Li et al. showed that generally the thick cartilage regions on the femur matched those on the tibia for the tibiofemoral positions taken from the supine position MRI, concluding that “the cartilage was thicker in regions where cartilage-to-cartilage contact was present” (Li et al., 2005
). While the study found the associations of thick cartilage locations between the femoral and tibial cartilage, they could not explain the variation of the location depending on the individual knee function.
Taken together, these observations suggest that regional cartilage thickness variations are influenced by both loading and the number of loading cycles. Thus, the mechanics of walking is an important consideration in the analysis of the morphological variations of articular cartilage since it is the dominant cyclic activity of daily living. This observation is also consistent with a previous study that reported that the medial and lateral cartilage thickness variations in the knee are influenced by the peak knee adduction moment during normal walking for healthy and osteoarthritic subjects (Andriacchi et al., 2004a
, Andriacchi et al., 2009
). It was also reported that the secondary motions, AP translation and IE rotation, in the knee during walking influenced the regional thinning patterns in the subjects with anterior cruciate ligament injuries (Andriacchi et al., 2009
While the study focused on a healthy population and tested 17 subjects, the statistical result should be accepted carefully. The correlation coefficient for the medial femoral cartilage (R2=0.41) is in the range that can be well accepted in human research, especially with the data from two different modalities – gait and imaging, but this still requires a larger population test to confirm the conclusion statistically.

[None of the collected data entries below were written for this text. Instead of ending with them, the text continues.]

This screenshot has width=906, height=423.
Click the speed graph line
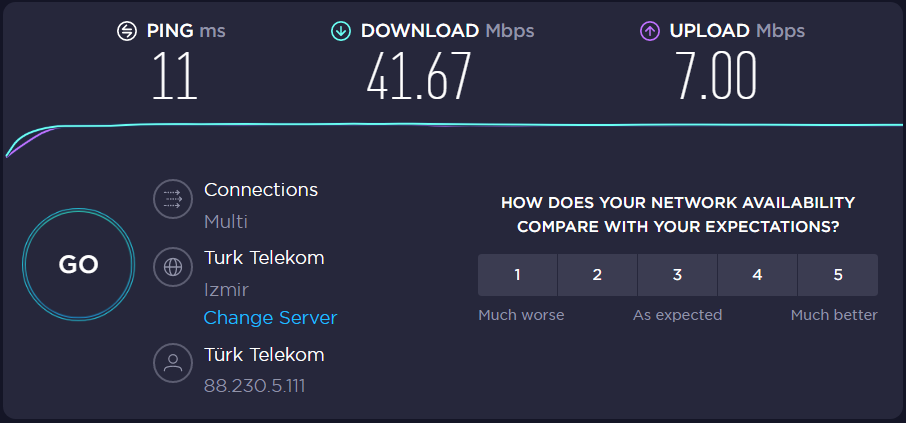pyautogui.click(x=453, y=126)
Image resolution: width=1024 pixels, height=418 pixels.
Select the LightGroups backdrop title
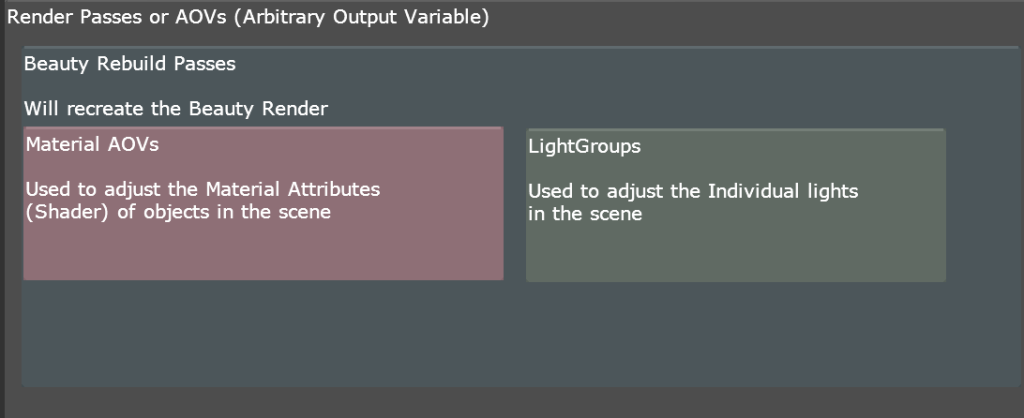tap(584, 147)
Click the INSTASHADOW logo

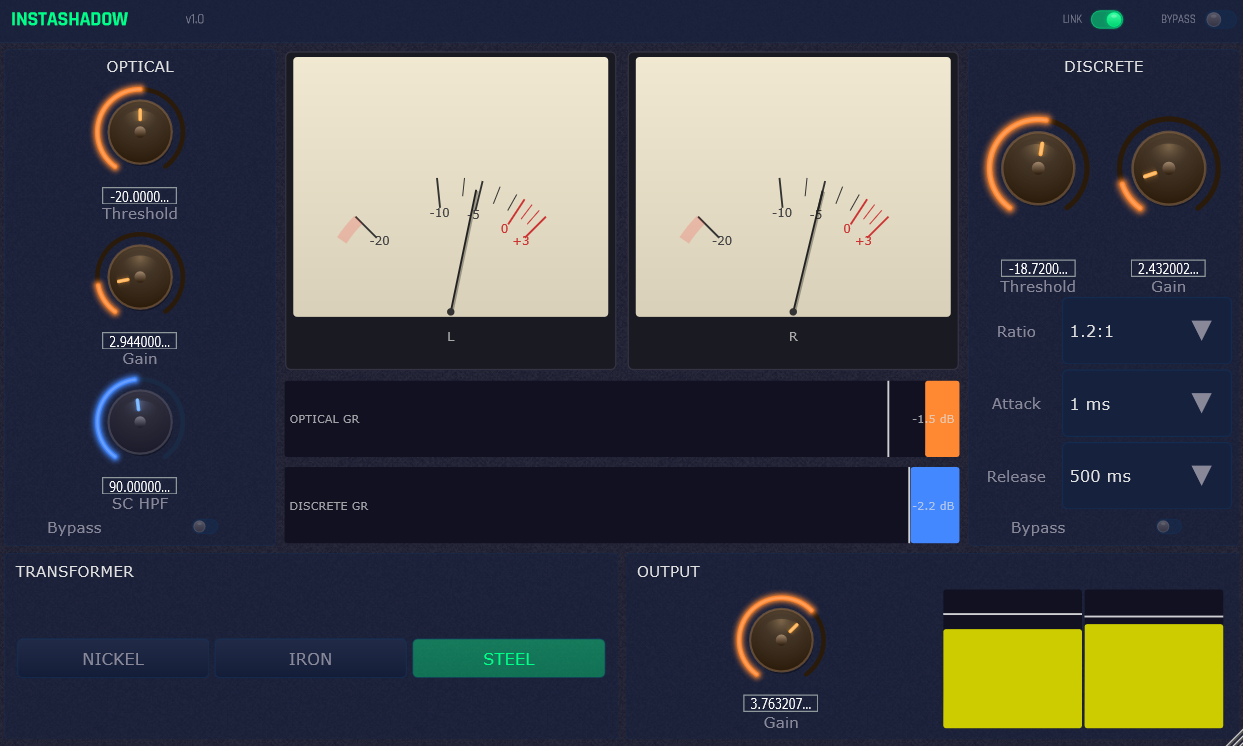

Results from the current study help explain the mechanism leading to a higher incidence of medial rather than lateral compartment osteoarthritis in the knee in two high risk groups – ACL injured and obese groups. Findings from this study suggest that abnormal knee kinematics at heel strike during walking for ACL injured subjects (Daniel et al., 1994
), and knee hyperextension at heel strike during walking for obese subjects (DeVita and Hortobágyi, 2003, Spyropoulos et al., 1991
) may influence the tibiofemoral contact regions more in the medial than lateral compartment. The study may contribute to understand the kinematic pathways of knee osteoarthritis suggested in our previous studies (Andriacchi et al., 2004a
, Chaudhari et al., 2008
, Koo et al., 2007
Understanding the factors that influence cartilage morphology is important not only to help maintain thicker cartilage, but also to understand the etiology and pathomechanics of osteoarthritis. Biomechanical factors such as kinetic and kinematic conditions during walking should be carefully considered for the treatment of cartilage disease in weight bearing joints.